◆ BRIEF ◆
Every line of the listing below from the one with "The height and" up to and including the one with "Click the IAR project import icon" should be retyped exactly, and nothing else; pictures are not part of the copy.

◆ INPUT DATA ◆
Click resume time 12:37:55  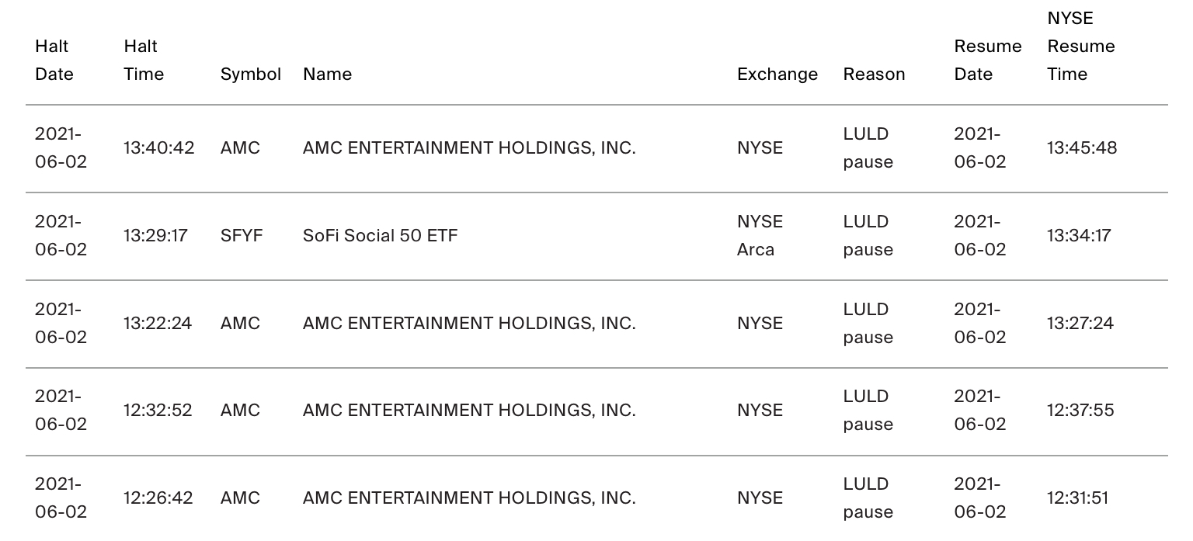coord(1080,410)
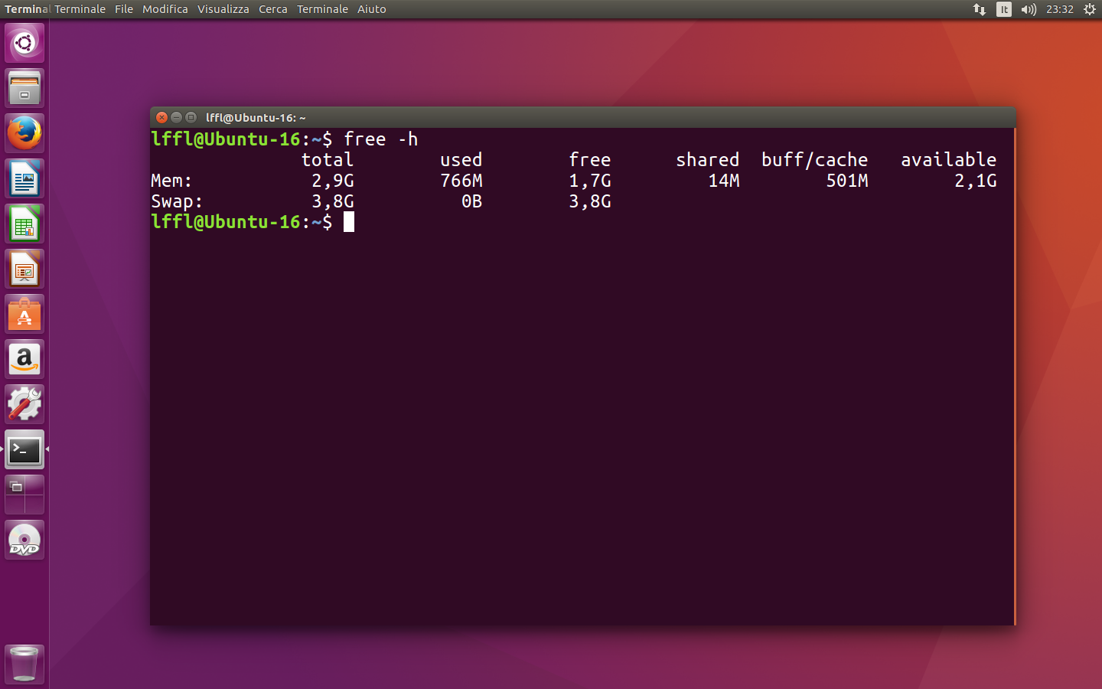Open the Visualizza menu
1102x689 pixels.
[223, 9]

...

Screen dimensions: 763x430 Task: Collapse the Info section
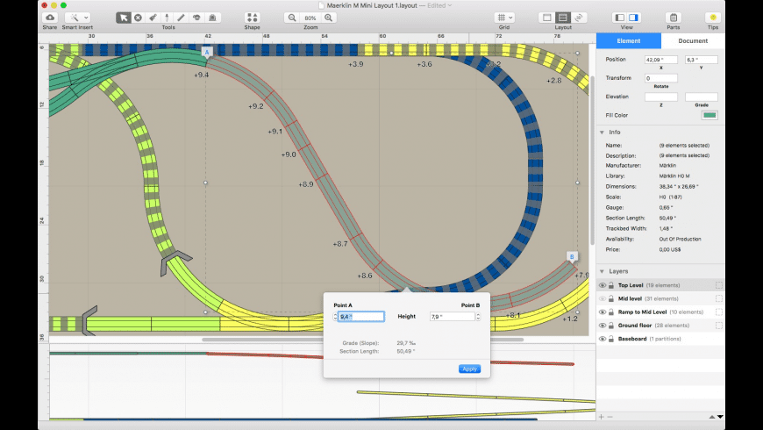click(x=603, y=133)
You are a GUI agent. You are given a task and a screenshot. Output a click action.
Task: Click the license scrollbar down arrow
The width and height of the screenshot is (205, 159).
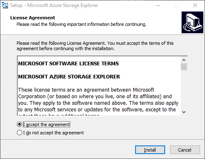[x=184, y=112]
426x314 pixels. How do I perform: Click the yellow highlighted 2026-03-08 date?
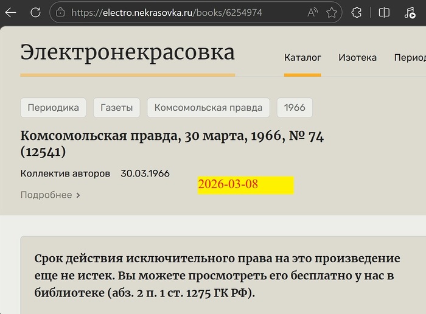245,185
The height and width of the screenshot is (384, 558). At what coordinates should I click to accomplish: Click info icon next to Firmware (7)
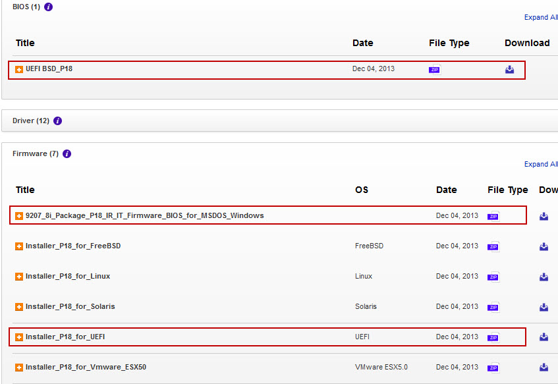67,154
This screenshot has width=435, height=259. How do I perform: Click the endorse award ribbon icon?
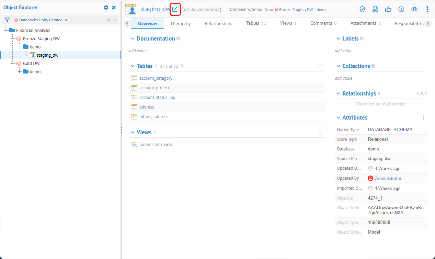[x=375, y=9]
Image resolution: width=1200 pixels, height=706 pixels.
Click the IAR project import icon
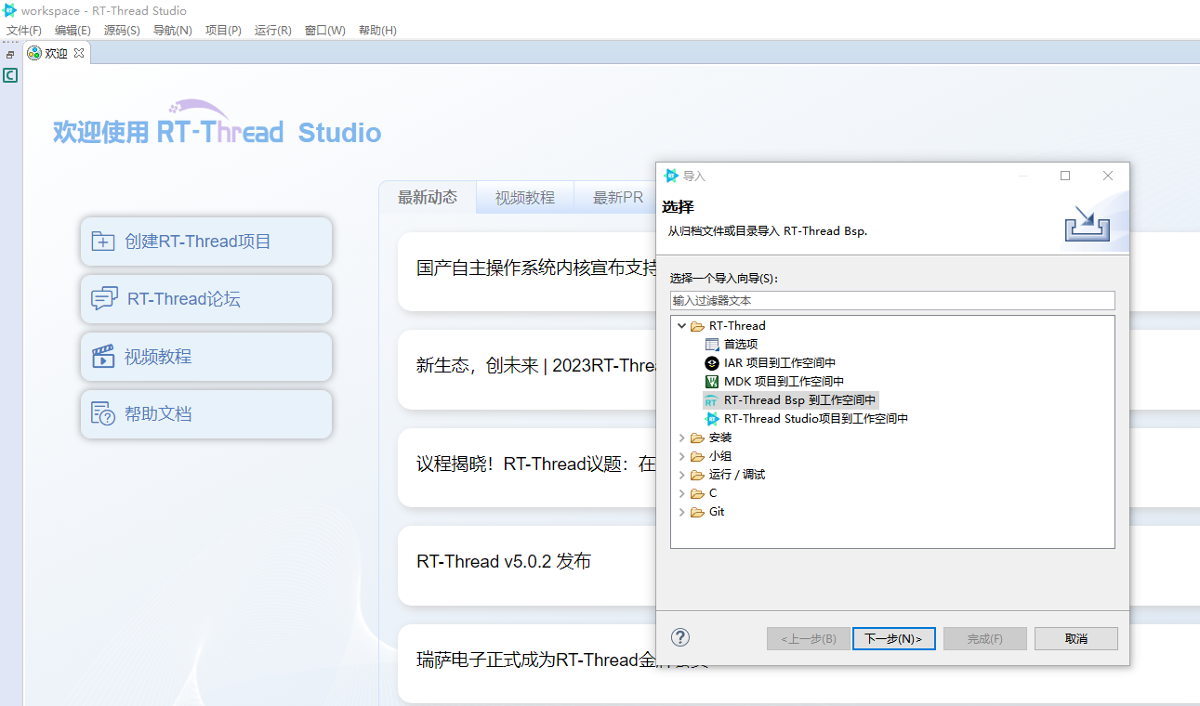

◆ EXERCISE RESPONSE ◆
The height and width of the screenshot is (384, 558). At what coordinates should I click to accomplish: Click info icon next to Firmware (7)
67,154
This screenshot has width=435, height=259. How do I perform: Click the endorse award ribbon icon?
[x=375, y=9]
Image resolution: width=1200 pixels, height=706 pixels.
Click the IAR project import icon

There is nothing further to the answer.